By jamesup Last edited 172 months ago
You Are Leaving Zone 2: Please Have Your Exit Visa Ready

The long promised extension of Oyster onto National Rail services, may be due on 2 January 2010: cue Boris tapping in at Clapham Junction photo-op. However, London Reconnections reports the changes include a new element to the Oyster scheme that prevents the 'turn up and go' dream from becoming a reality: Oyster Extension Permits (OEP).

The OEP, as we understand it, is essentially an exit visa for your travelcard zones. When you plan to start your journey within your zones and end it outside, and at any point wish to use National Rail, you need to find a Ticket Stop or Oyster equipped ticket office or machine and load on this free digital permit-to-travel before you start your journey. Then, when you touch in the computer knows to treat you as a wayward and dishonest PAYG user and charge you for your journey in advance, rather than sending you on your way like the trusted season ticket holder you once were. If you're not carrying this electronic paperwork, and one of the revenue enforcement teams spot you, you are outside your permitted zones without a valid ticket and thus deserving of a penalty fare.

The fear is that people with travelcards, each of whom have coughed up upwards of £664 a year for the privilege, will touch in and then disappear out of some distant and un-gated national rail station without touching out, denying the train operators their rightful dues.

In our humble opinion this is quite the most impressively ill-thought piece of stupidity to emerge from London's transport providers in some time (exact blame for this remains unplaced, but the buzz on the forums is that the National Rail companies insisted on it). The disregard it shows for the whole point of Oyster is only exceeded in folly by the fact it targets travelcard holders, surely London's most rule abiding transport users.

Right now as a travelcard holder you can buy an extension to your zones. Do this often? We don't. As with OEPs, you have to find an open ticket office and queue up. Frankly it's almost embarrassing the steps we'll go to to avoid going outside our zones or using paper-ticket-encumbered national rail because we don't like to interrupt our journey and queue. We think most Londoners would agree.
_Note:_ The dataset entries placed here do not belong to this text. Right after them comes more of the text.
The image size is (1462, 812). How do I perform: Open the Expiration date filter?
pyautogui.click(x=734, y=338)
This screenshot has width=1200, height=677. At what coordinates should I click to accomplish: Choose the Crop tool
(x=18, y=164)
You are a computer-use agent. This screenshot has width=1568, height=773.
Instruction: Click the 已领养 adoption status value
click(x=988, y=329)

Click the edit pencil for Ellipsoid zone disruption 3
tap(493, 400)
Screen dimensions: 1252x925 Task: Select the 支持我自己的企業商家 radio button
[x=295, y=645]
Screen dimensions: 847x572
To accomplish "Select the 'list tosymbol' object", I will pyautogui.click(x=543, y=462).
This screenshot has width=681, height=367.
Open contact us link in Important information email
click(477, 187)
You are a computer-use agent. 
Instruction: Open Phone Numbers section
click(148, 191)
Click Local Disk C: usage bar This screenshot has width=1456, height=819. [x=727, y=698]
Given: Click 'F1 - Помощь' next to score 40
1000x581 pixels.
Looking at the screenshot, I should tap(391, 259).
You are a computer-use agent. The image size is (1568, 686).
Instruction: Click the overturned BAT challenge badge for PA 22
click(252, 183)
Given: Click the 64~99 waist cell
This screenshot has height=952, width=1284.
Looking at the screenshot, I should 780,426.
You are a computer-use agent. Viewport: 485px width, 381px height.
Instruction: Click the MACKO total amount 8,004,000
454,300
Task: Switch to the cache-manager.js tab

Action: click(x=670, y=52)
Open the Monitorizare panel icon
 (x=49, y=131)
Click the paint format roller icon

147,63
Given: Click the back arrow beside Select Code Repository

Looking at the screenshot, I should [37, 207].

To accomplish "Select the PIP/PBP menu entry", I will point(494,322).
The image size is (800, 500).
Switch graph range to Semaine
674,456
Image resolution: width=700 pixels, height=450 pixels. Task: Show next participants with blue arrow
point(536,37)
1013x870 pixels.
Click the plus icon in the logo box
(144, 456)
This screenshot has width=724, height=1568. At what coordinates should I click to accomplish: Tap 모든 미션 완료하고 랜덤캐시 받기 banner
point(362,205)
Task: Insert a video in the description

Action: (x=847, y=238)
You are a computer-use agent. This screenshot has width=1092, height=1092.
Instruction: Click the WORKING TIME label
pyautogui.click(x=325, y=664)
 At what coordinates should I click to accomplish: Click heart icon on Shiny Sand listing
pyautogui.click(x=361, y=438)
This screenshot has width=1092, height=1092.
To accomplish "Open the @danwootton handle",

The huge success of the Woolwich branch of the DLR and the people streaming off buses onto the Jubilee line at North Greenwich are testimony to the fact that passengers vote with their feet and want to stay on the PAYG system, even if that means a few minutes more travel or an illogical journey. OEPs shift the billing onto your Oyster account, but otherwise ensure that the interface between TfL services and National Rail for Travelcard holders remains as unhelpful and inconvenient as it ever was.

With this and the addition of differential pricing on the Tube and National Rail, pink intermediate journey readers and the addition of Zones 7, 8, 9, W & G - it seems that the clarity of the Oyster idea is being lost through a creep of over-complication and web of confusing exceptions.

London has been waiting for integrated ticketing for many years. We deserve better.